Task:
Restate the listing word for word. Stop at the line that holds "Open the tweet's 1:02 timestamp link", include it, and leave out all pictures.

Material for this exercise:
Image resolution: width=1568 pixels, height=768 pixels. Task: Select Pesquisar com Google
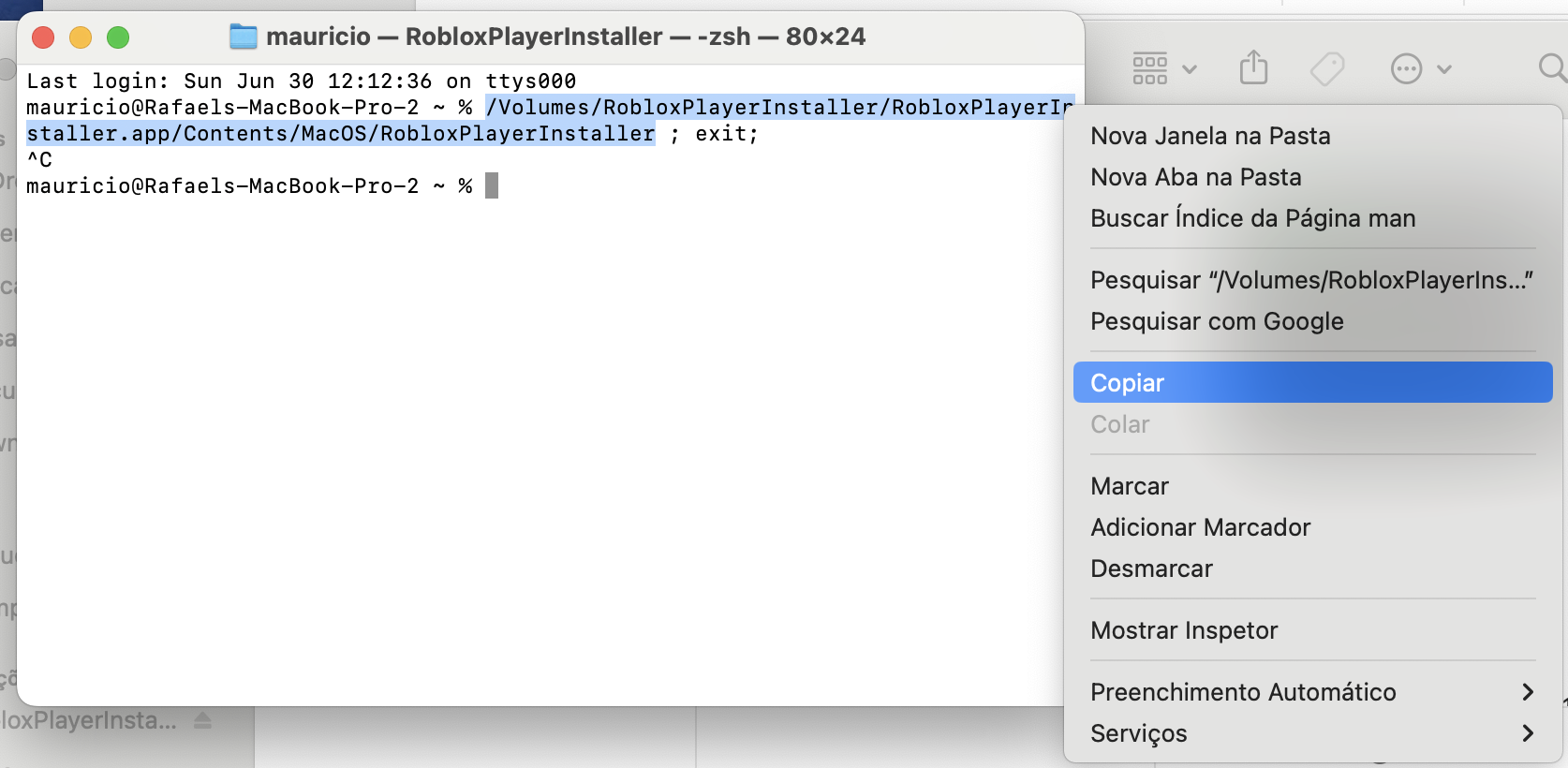(1216, 321)
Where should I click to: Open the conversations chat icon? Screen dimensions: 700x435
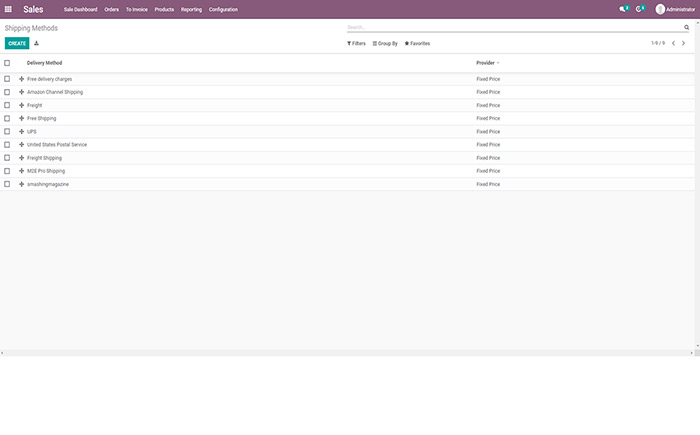tap(623, 9)
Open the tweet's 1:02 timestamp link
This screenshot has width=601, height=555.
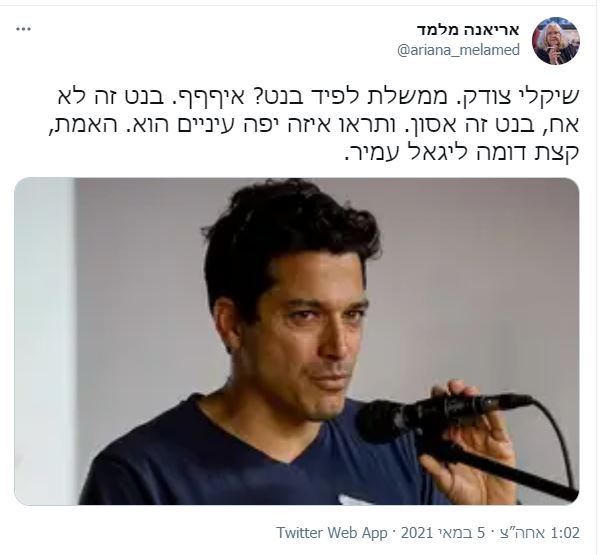[x=565, y=533]
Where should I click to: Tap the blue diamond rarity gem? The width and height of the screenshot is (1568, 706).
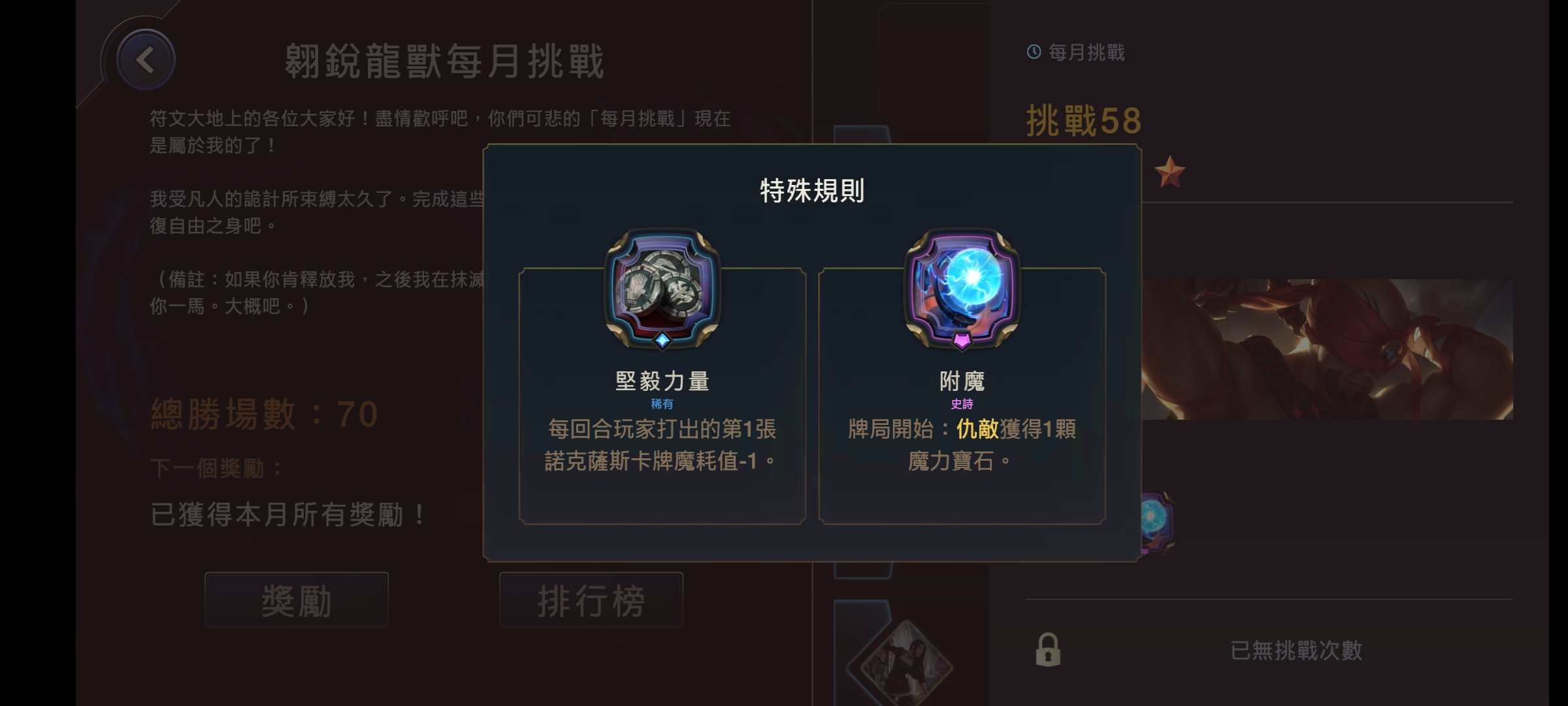[662, 340]
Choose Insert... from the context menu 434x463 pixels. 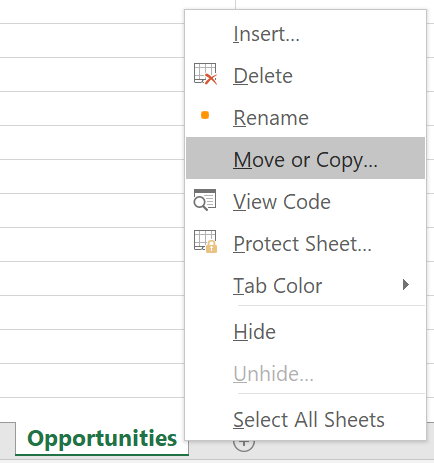pos(266,34)
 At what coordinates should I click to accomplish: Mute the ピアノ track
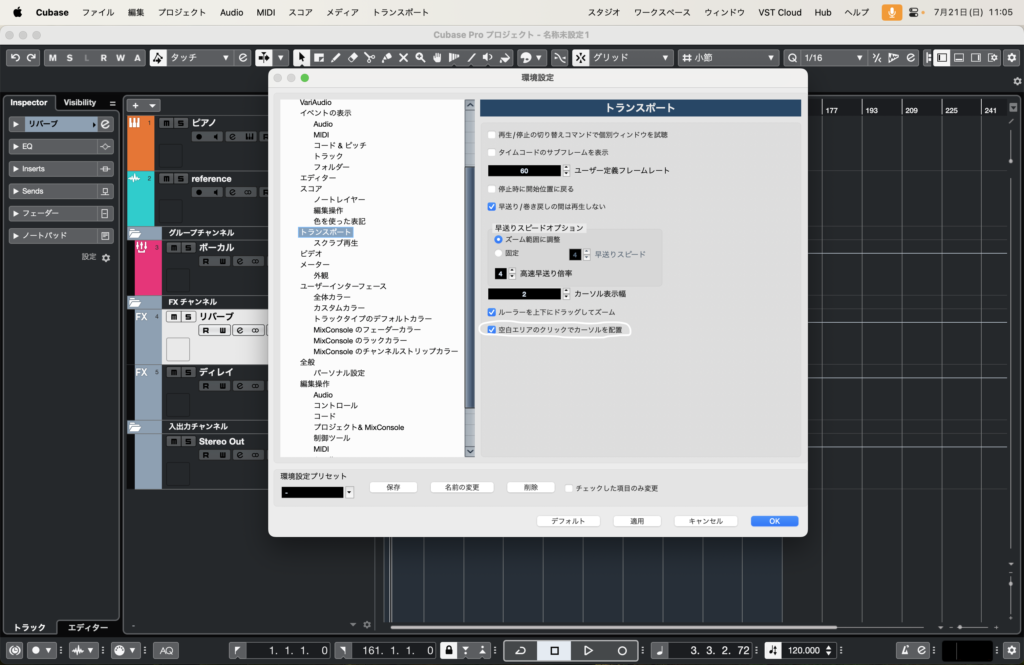167,123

Solution:
Image resolution: width=1568 pixels, height=768 pixels. Task: Select Pesquisar com Google
(1216, 321)
Where should I click to: Open the conversations chat icon? Screen dimensions: 700x435
tap(623, 9)
Open the tweet's 1:02 timestamp link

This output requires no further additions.